Low-cost dediğimiz segmentte ülkemizde en aktif şekilde faaliyet gösteren Pegasus Havayolları ile dün sabah Gaziantep’e gitmek üzere havalandık. Biraz geç kalkmış olsak da problem değildi. Meteoroloji havayı 9 derece ve yağmurlu olarak tahmin ediyordu. Antep’e yaklaştığımızda havakoşullarının çok kötü olduğu için bizden önceki uçak piste inememiş pas geçmişti. Bizde Adana havalimanına yönlendirilmiştik. Buraya kadar herşey normal. Herkesin güvenliği için bu gibi durumlarda anlayışlı olmak lazım.
Ama problem bundan sonra başlıyor. Antep’e gitmesi gereken yolcular Adana’ya indiğinde önce net bir açıklama yapılmaması ve yolcuların uçaktan indirilmeyerek zaten sınıfının en küçük uçaklarından birinde sık koltuklarla yerleştirilmiş ve hınca hınç dolu olan uçağın içinde beklemeye başlayan yolcuların sinirleri yavaştan gerilmeye başlar. Bu gibi durumlarda sağlıklı iletişim yapılması gerekirken kabin personelinin yolcularla gergin diyaloglara girmesi de oldukça kaba bir davranış.

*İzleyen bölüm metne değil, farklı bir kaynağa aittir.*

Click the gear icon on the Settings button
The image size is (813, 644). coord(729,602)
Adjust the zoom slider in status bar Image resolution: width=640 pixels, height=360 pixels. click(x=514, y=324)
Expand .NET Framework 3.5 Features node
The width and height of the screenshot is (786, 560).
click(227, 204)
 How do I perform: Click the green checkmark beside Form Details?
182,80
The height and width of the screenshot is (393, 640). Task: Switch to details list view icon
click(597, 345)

Uçak ahalisi Pegasus’un alana ücret ödememk için 2.5 saat uçak içerisinde bekletildiğini ve bu esnada temel ihtiyaç olan suyun bile uçak standartlarında cüzi bir miktar (!) olan 3 TL ye satılmaya devam etmesi, uçak havalandırma sisteminin düzgün çalışmaması ve kabin ekibinden bazılarının yolcularla sözlü tartışmalara girmesi kriz nasıl yönetilemez sorusuna güzel bir örnek oldu.
Neler yapılabilirdi?
– Öncelikle kaptan durum hakkında mikrofondan değilde yolcuların önüne çıkıp bir açıklama yapmali, durum hakkında daha net bilgi vermeliydi. Kimse ölme pahasına gitmek istemez.
– 2,5 saat dar koltuklu küçük bir uçakta beklemek için uzun bir süre. Bu süre zarfında yolcular alana alınabilirdi. En azından alanda rahatlama ve ihtiyaçlarını giderme fırsatı bulurdular. 5:30 da kalkan uçak saat 11:00 e kadar bekliyorsa yolcuların kahvaltı dahil birçok insanî ihtiyacı olacaktır.

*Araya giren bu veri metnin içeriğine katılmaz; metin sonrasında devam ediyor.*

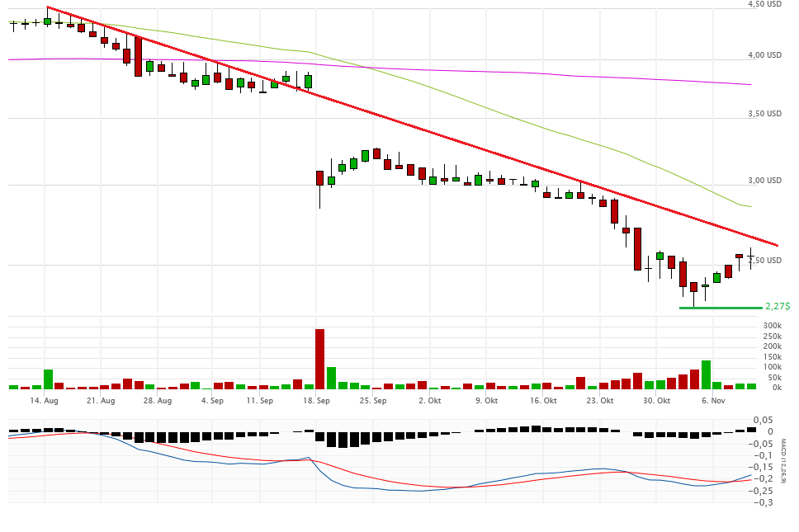Select the 23. Okt date label

pyautogui.click(x=599, y=401)
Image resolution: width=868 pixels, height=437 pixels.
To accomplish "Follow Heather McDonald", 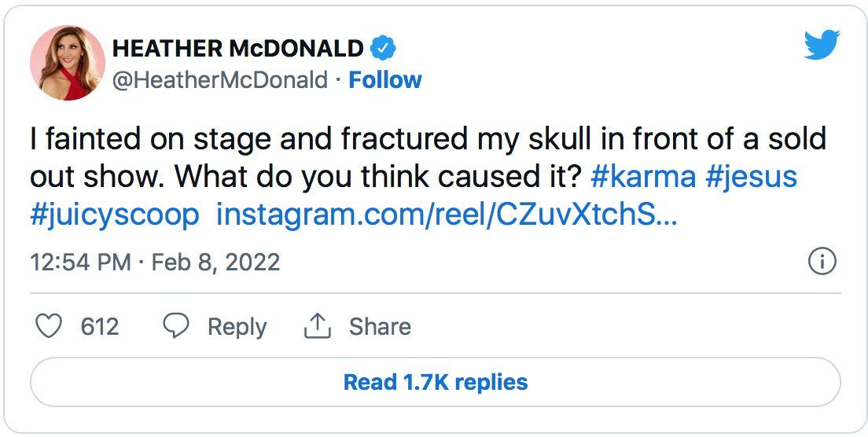I will point(385,80).
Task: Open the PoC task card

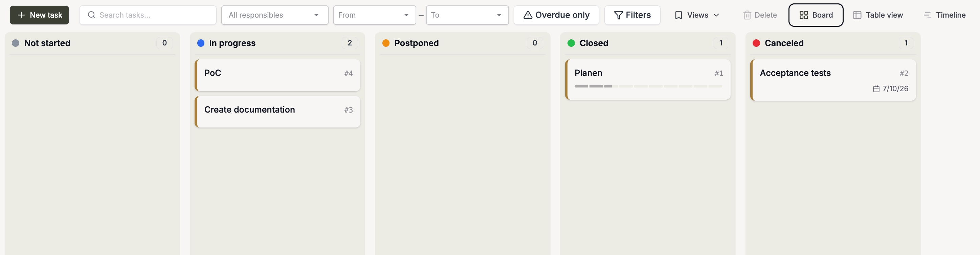Action: 277,75
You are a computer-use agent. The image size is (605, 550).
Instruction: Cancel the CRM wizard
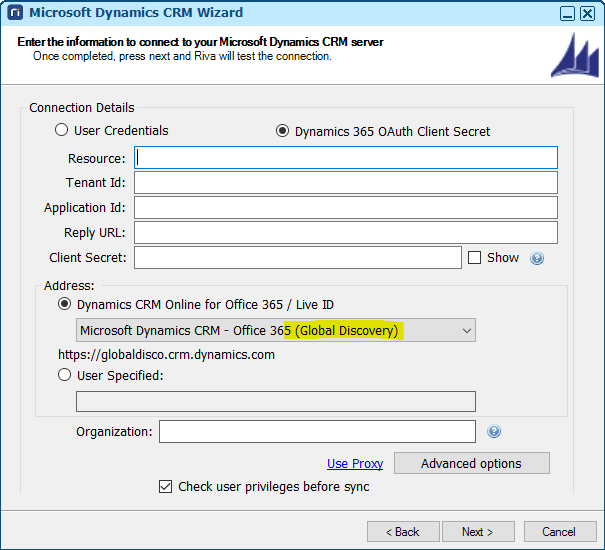(x=559, y=531)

– Yolcular alana alınamıyor diyelim ( her an kalkma ihtimaline karşı ) yolculara içecek ve kahvaltı ikramı yapılabilirdi. ( 3 saatlik şehirler arası yolculuklarda bile 2 kez servis veriliyor. Pegasus’un yıllık karına eksi değil artı olurdu. Mutlaka o uçakta olup bir daha Pegasus’la uçmamak üzere kendine söz veren birçok yolcu vardı. )

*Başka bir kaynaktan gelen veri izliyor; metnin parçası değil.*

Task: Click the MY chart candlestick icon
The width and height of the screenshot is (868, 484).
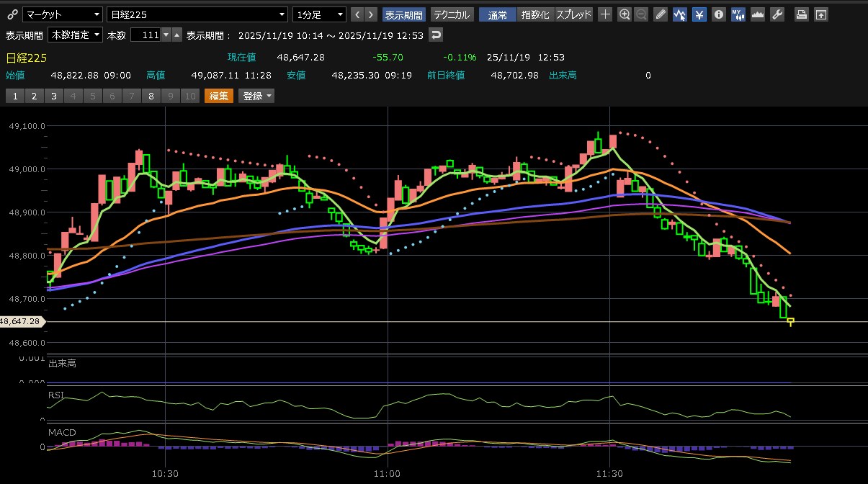Action: pos(738,14)
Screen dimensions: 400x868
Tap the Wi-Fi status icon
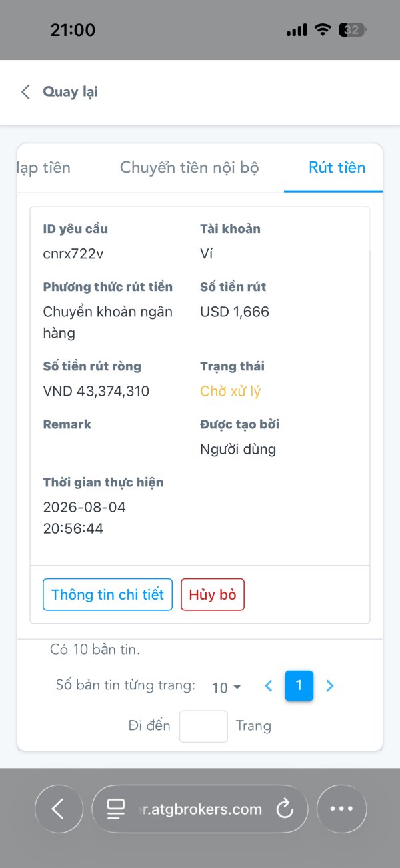[x=323, y=30]
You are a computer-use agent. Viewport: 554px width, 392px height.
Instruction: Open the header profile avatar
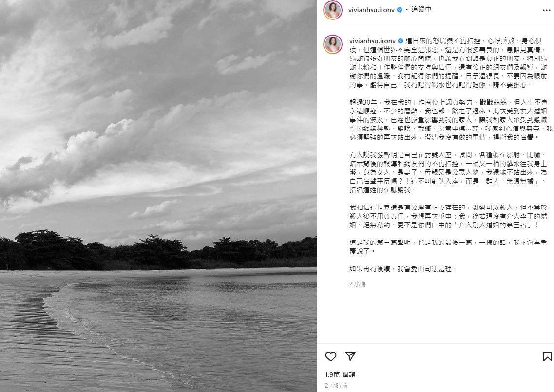click(333, 10)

– Böyle gergin durumlar için çalışanlar eğitilmeli, gerginliğe sebep verecek davranışlardan kaçınmalılar.
Sosyal (!) Havayolu …
Sonuç olarak Gaziantep’e sağsalim indik. Bize fazladan 4 saate mal olan bir kargaşa yaşadık. Bunu anında @ucurbenipegasus hesabına ve Facebook’ta paylaşmama rağmen hiç bir dönüş alamadım. Muhtemelen bu yazıdan da haberleri olmayacak. Geçenler yurtdışındaki örneklere bakarak havacılık sektörü sosyal medyayı çok iyi kullanıyorlar diye tweet atmıştım. Özür diliyorum. En azından ülkemizdeki havayolu şirketleri için değildi o cümle. Bunu belirtmek istedim.